Kutip bagian petikan teks di bawah, dimulai dari kata-kata yang memuat "Keculai kalau yang" dan berhenti setelah "(kuasa, kuat, kaya).".

→ **Petikan Teks**
━━━━━━━━━━━━━━━━━━━━━━━━━━━━━━

Halaman

Selasa, 27 Desember 2016

jangankan tepuk tangan, senyum pun 'kutak punya



jangankan tepuk tangan, senyum pun 'kutak punya

Kendati sejarah milik penguasa, lazim didominasi fakta yang baik-baik saja plus berbagai kejadian yang benar dan betul. Sewaktu kita sekarang ini sedang mengalami masa penguasa periode 2014-2019, mana saja, apa saja yang layak, patut, senonoh ditayangkan, disajikan. Mana yang diterakan dengan tinta emas, serta mana yang masuk kategori sejarah yang digores dengan tinta hitam.

Tim pencari fakta, tim perumus berbagai kejadian perkara, tim survei pendukung kinerja pemerintah, mau tak mau mereka akan perang batin. Sebagai anak bangsa yang masih makan nasi, mata batin, kata hati sudah bisa membedakan mana emas, mana loyang. Mana yang orisinal, mana yang imitasi. Mana yang karbitan, mana yang sejati.

Keculai kalau yang masuk penyusun sejarah terdampak aliran rajatéga, mégatéga. Mosok zaman sekarang masih ada faham ABS (asal bapak senang). Yang jelas, orientasi perjuangan, pengabdian kawanan parpolis, mantan militer adalah meraih, meraup berkah berhala reformasi 3K (kuasa, kuat, kaya).

━━━━━━━━━━━━━━━━━━━━━━━━━━━━━━

→ **Bahan yang Disediakan**
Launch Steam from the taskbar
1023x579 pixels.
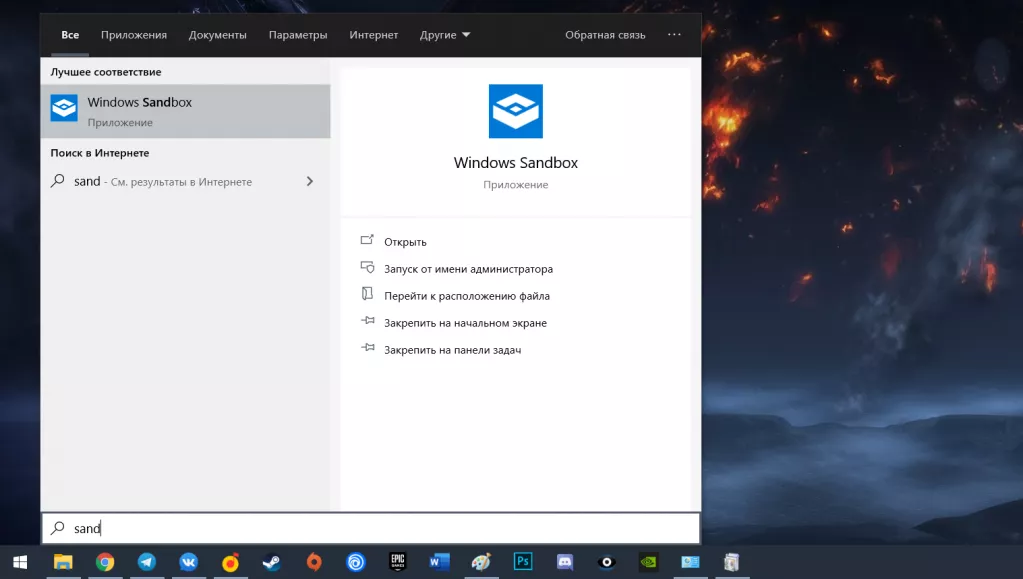click(x=272, y=562)
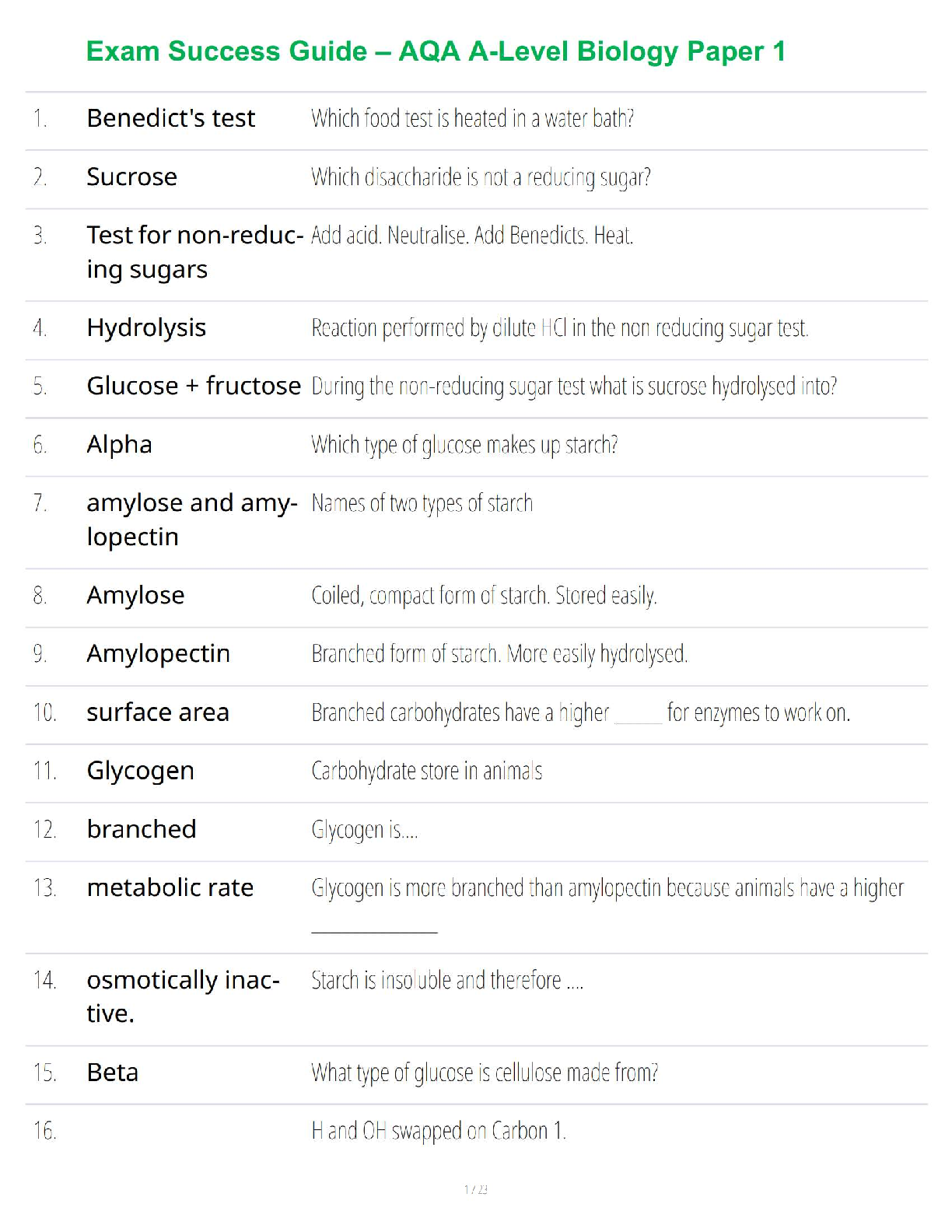952x1232 pixels.
Task: Click the "Glycogen" term in row 11
Action: tap(140, 771)
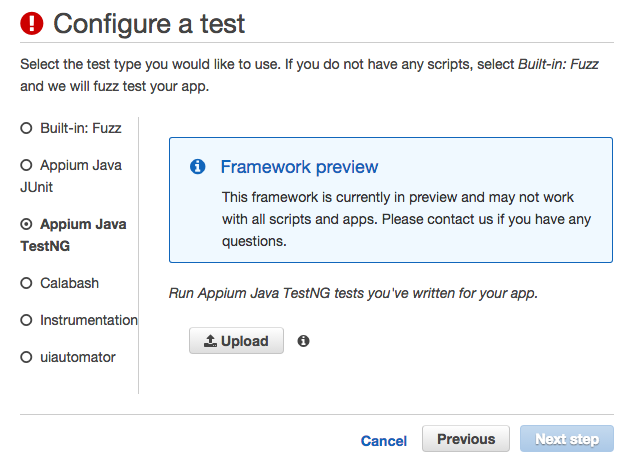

━━━━━━━━━━━━━━━━━━━━━━━━━━━━━━

→ **Jawaban**
Keculai kalau yang masuk penyusun sejarah terdampak aliran rajatéga, mégatéga. Mosok zaman sekarang masih ada faham ABS (asal bapak senang). Yang jelas, orientasi perjuangan, pengabdian kawanan parpolis, mantan militer adalah meraih, meraup berkah berhala reformasi 3K (kuasa, kuat, kaya).